The Foster care to Prison Pipeline
I unexpectedly crossed paths with an adolescent whom I had worked with in the Massachusetts foster care system. Little did I know how this chance encounter would help unveil my eyes to the foster care to prison pipeline, a system through which eighty percent of the adult prison population begins as a child in foster care.
"I'm a Blood now," Isaiah said sitting before me, the once youthful boy now a young adult. This unlikely reunion between myself and Isaiah, a child whom I had worked with as a mentor years prior came as a shock to me. Seeing how the system had effected him and not for the better, opened my eyes to the struggles faced by many children in the United States foster care system.

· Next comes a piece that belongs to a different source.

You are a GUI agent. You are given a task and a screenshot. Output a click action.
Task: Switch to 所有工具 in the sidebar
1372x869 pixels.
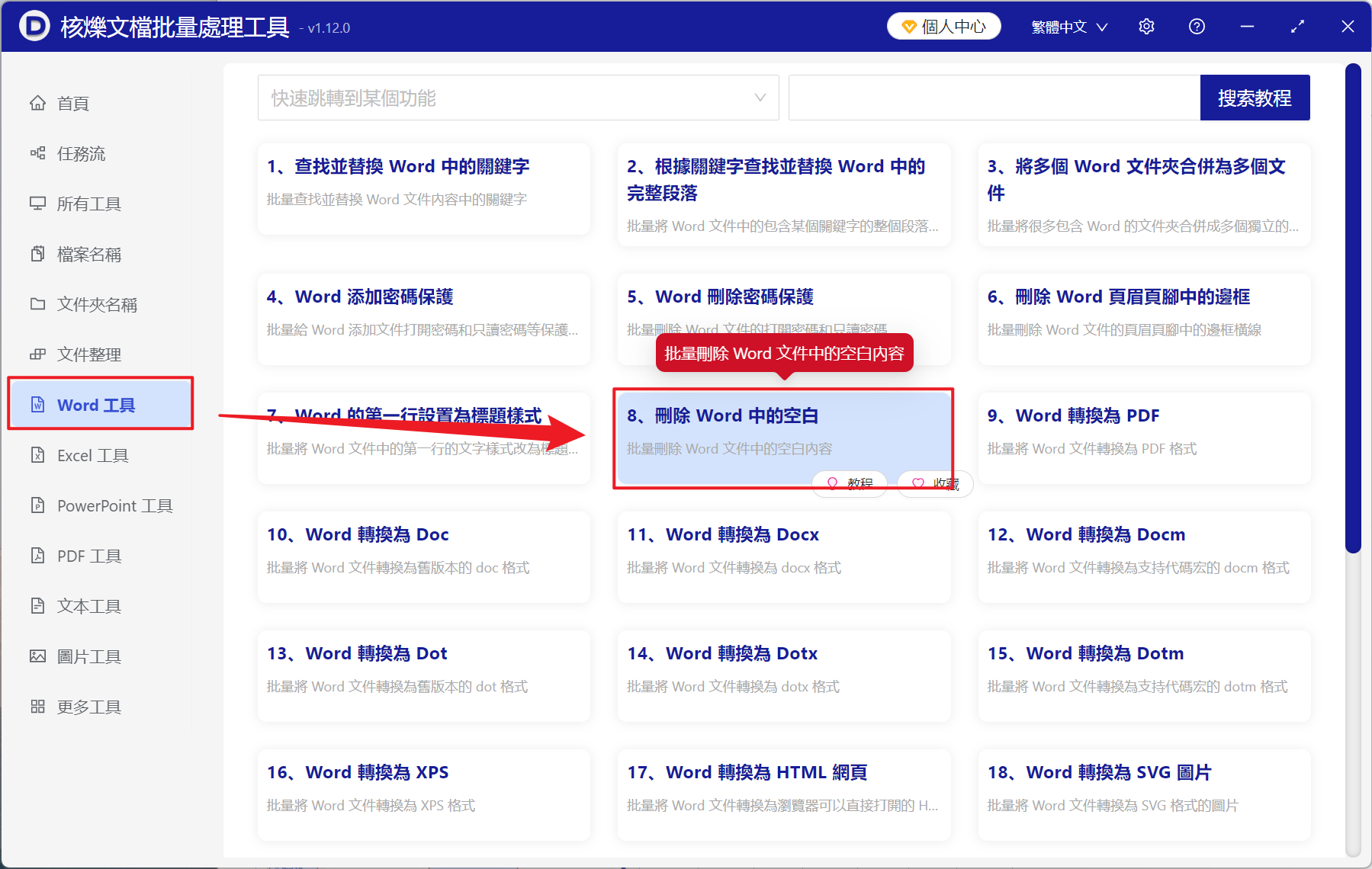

Since I had last seen Isaiah, the Department of Children and Families (DCF) placed him in a residential facility for foster children for his deemed "unmanageable adolescent behaviors." DCF terminated his mother's parental rights some weeks prior, hence her name "Monica" beautifully tattooed across his forearm.
Consequently, it was at a geographically secluded, all male juvenile residential facility-- in its dimly lite, under-resourced cafeteria where Isaiah declared his allegiance to a new kind of family-- the notorious Bloods street gang. Still, he yearned for kin and a sense of belonging, "I won't stop until I'm reunited with my mother," he exclaimed, tears rushing from his eyes.
His only chance at reunification came two years later at the age of eighteen, when DCF no longer considers themselves to be the legal guardian of someone whose life had once been entrusted to them by the courts. But Isaiah never reunited with his mother on his 18th birthday. Instead he was arrested and held as a pre-trial detainee in a county jail for over a year. When he rejected a plea bargain and the prosecution failed to present any hard evidence to convict him, he was acquitted on all charges and "released." But after serving a year behind bars during his formative years, a time period that you and I likely spent in college sculpting our lives and future, can one ever truly be released or freed from this experience?
Now an adult with a criminal record and time spent in the coined "concrete jungle," this once optimistic and charismatic soul is less optimistic today. The chains across his neck (a different kind than the ones that bound his wrists and ankles in prison) signify his rank and leadership status within the street organization. The phrase, "Family Over Everything" a common virtue among gang members joins his ever expanding collection of body art. But a story of childhood neglect, systemic failure and institutional misconduct escape his hazel eyes.
The American child welfare system is broken. It is failing children like Isaiah everyday cause long term suffering and psychological wounds with intergenerational consequences. According to national statistics, sixty-six percent of children in the child welfare system will be homeless, go to jail or die within one year of leaving the foster care system at the age of eighteen.